Texas Governor Greg Abbott has called for the “weekly inspection of doors” to prevent school shootings, following the killing of 19 children and two teachers at Robb Elementary School in Uvalde.
He directed school security and education officials in the state to begin doing “in-person, unannounced, random intruder detection audits on school districts” to find weaknesses and how quickly they can get inside a school without being stopped.
Mr Abbott sent a letter to school security officials to make sure that emergency plans are in place and that school buildings are safe.
“The State must work beyond writing words on paper and ensuring that the laws are being followed; it must also ensure that a culture of constant vigilance is engrained in every campus and in every school district employee across the state,” he said in his letter to Texas School Safety Center director Kathy Martinez-Prather.
Both advocates and lawmakers pushed back on the suggestion that officials enter schools unannounced to see if they will be stopped.
Texas State Teachers Association spokesperson Clay Robison told The Texas Tribune that someone doing an unannounced drill could be seen as a real threat and be attacked.
“If it really does mean breaking into a school, it could be an accident waiting to happen,” he said.
Mr Robison said that Mr Abbott’s suggestions are “just another way to avoid addressing the issue of doing something about too many guns in the hands of the wrong people”.
Association of Texas Professional Educators executive director Shannon Holmes told the paper that “it’s a recipe for an accident if there is not some coordination between the local campus or ISD and whoever’s conducting the audit”.
Democratic State Representative Diego Bernal tweeted that “so you want grown men to show up to schools unannounced and try as hard as they can to find a way in?

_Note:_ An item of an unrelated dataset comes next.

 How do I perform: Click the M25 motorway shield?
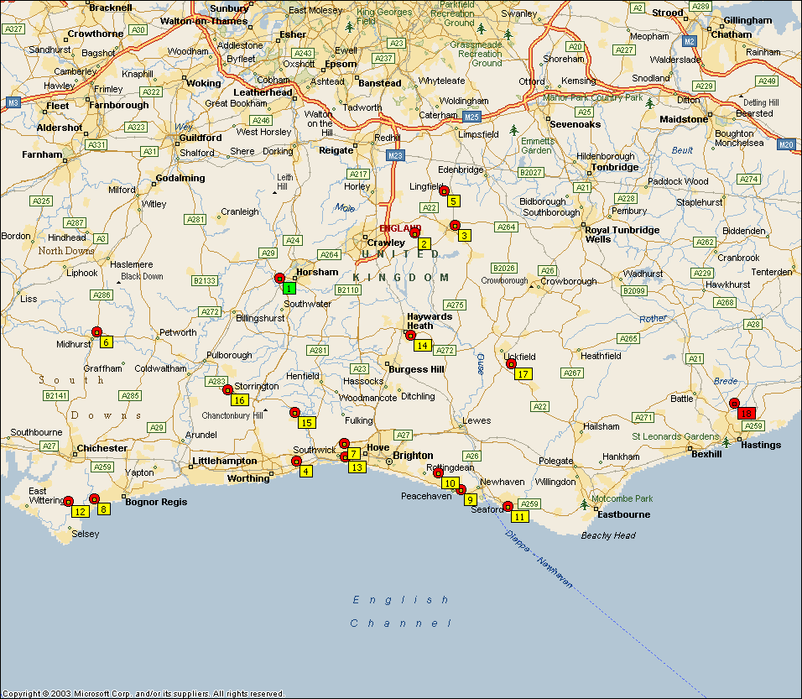[x=471, y=117]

This is a terrible idea”.
“This is a new, enhanced level of audits,” Abbott spokesperson Renae Eze told The Tribune. “Until now, the [Texas School Safety Center] has been conducting reviews of school districts’ emergency operations plans, following the passage of SB 11 in 2019. This is an audit of the implementation of those plans, specifically targeted to access control procedures.”
A Texas School Safety Center toolkit for school districts to audit their own security plans and practices states that staff should be unaware when an assessment is taking place and that it should be unannounced.

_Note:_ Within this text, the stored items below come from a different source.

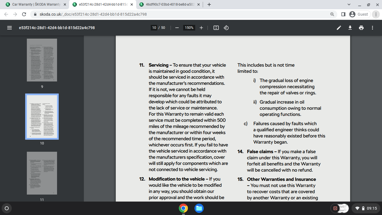
Task: Open PDF viewer more actions menu
Action: click(x=372, y=28)
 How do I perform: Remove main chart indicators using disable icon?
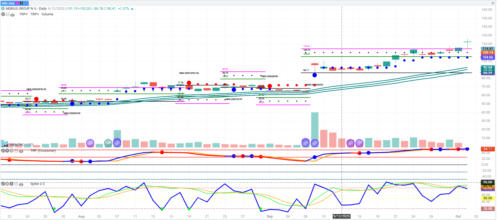click(x=3, y=15)
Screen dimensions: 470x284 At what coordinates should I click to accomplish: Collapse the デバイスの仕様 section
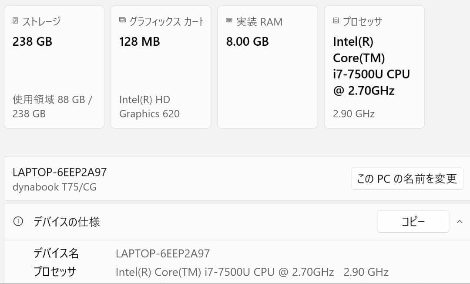click(460, 221)
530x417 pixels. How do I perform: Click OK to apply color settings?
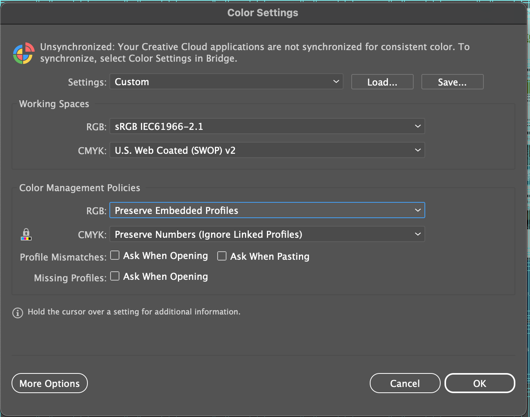[x=480, y=383]
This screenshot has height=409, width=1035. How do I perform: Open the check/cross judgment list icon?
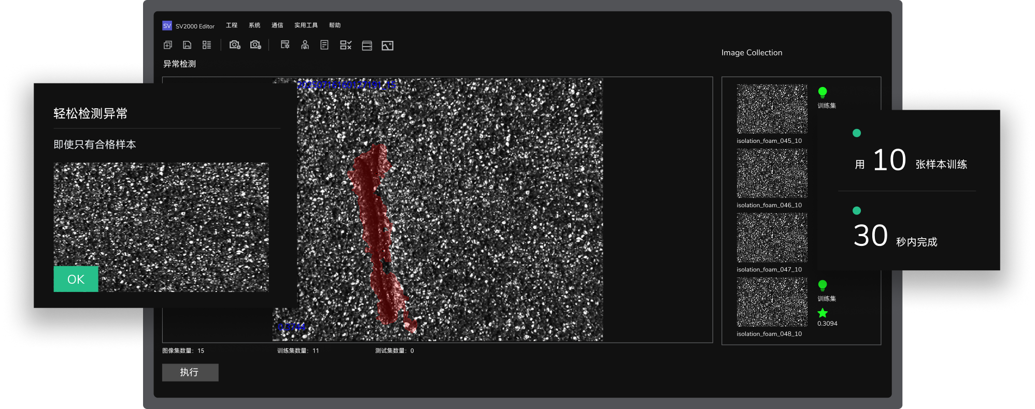346,45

“It is highly suggested that a member of the law enforcement jurisdiction and a district level administrator be notified of the assessment in the event someone calls in from the school, facility, district, or community in response to the intruder,” the toolkit says.
“I’m directing the Texas Education Agency to ensure schools are held to heightened safety standards following the tragedy in Uvalde,” Mr Abbott tweeted on Thursday.
He added that he “requested TEA to identify actions to make campuses more secure, conduct weekly inspections of doors” and increase the presence of “trained officers”.